People nowadays don’t realize the effects that their actions can have on other people. They don’t realize how much holding a door open for someone else can truly really mean to that person. Or when someone is struggling, and a friend comes along and pays a bill for them to try and help them out. Just the fact that the friend took some weight off of their shoulders makes them able to see the light at the end of the tunnel. Situations occur like this every single day. We are all witnesses to it. At some point or another in our life we were struggling with something as well – whether it was finances, relationships, family issues, health, you name it, we have all experienced some sort of struggle in our lives. And eventually we all somehow made it through our time of struggle. What we should remember from those experiences is the fact that we made it through to the other side and we are now stronger for going through what we went through.
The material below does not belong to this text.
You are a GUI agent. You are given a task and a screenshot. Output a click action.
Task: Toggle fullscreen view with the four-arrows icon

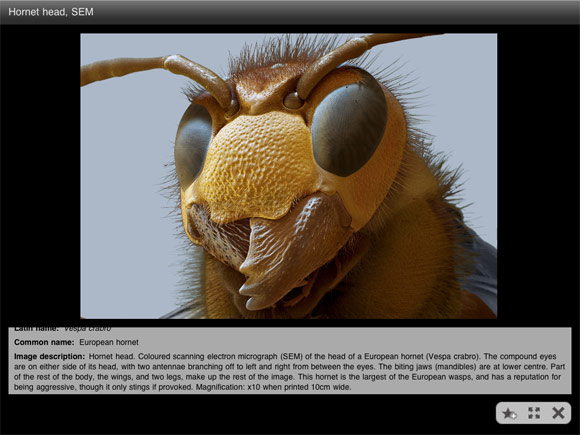coord(534,413)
We also need to remember the people who were there for us who were trying to help us find our way and get through the situation. Their good deeds should make us realize that we are obligated and should feel willingly to be obligated to someone else who needs our help just like how we needed help at the time.

Just think about it for a second. Think about how far the art of truly “paying it forward” can go. All the lady did was buy my friend a coffee. When we got back from our trip, my friend and her husband saw a broken down vehicle pulled off to the side of the road and noticed that there were people in it. They pulled off to the side to see if the broken down vehicle needed help, and discovered that there was a mother and her two kids in the car. The mother said her car broke down and she was completely broke and had no money to fix it or get it towed. It was raining and when they asked where she was headed she told my friends that her husband was being abusive so she took her two kids in the car, left him, and was trying to head out to a family member’s house to get her kids out of the negative situation. In light of my friend receiving her free coffee, they decided to pay it forward and had the lady’s car towed to another friend’s garage who could fix her car for free. My friends also gave the mother some cash and gave them all a ride to get the mother and kids out of the rain and off the side of the road. The mother was so thankful and was in a situation where she obviously needed some help. Although she and my friends did not know each other, they realized that it was just an unwritten common sense rule that if someone is struggling, you do whatever you can to try and help them out. And that is exactly what they did.

The lady from Starbucks may have just bought my friend a coffee but the affect it had on my friend led to my friend helping a total stranger in dire need of help at the time. And I know that once that mother from the side of the road gets back on her feet again, she will return the favor that my friends did for her for someone else who may need help one day.

If you think that this story is pretty powerful and inspiring, think of the little things you could do each day that could start a “Pay it Forward” reaction. Your one good deed could spread to thousands of people if you stop and really think about it. Don’t be afraid to do a good deed for someone else because you think you won’t be able to make a difference. You will make a difference, you just might not be there to see the results of what you started.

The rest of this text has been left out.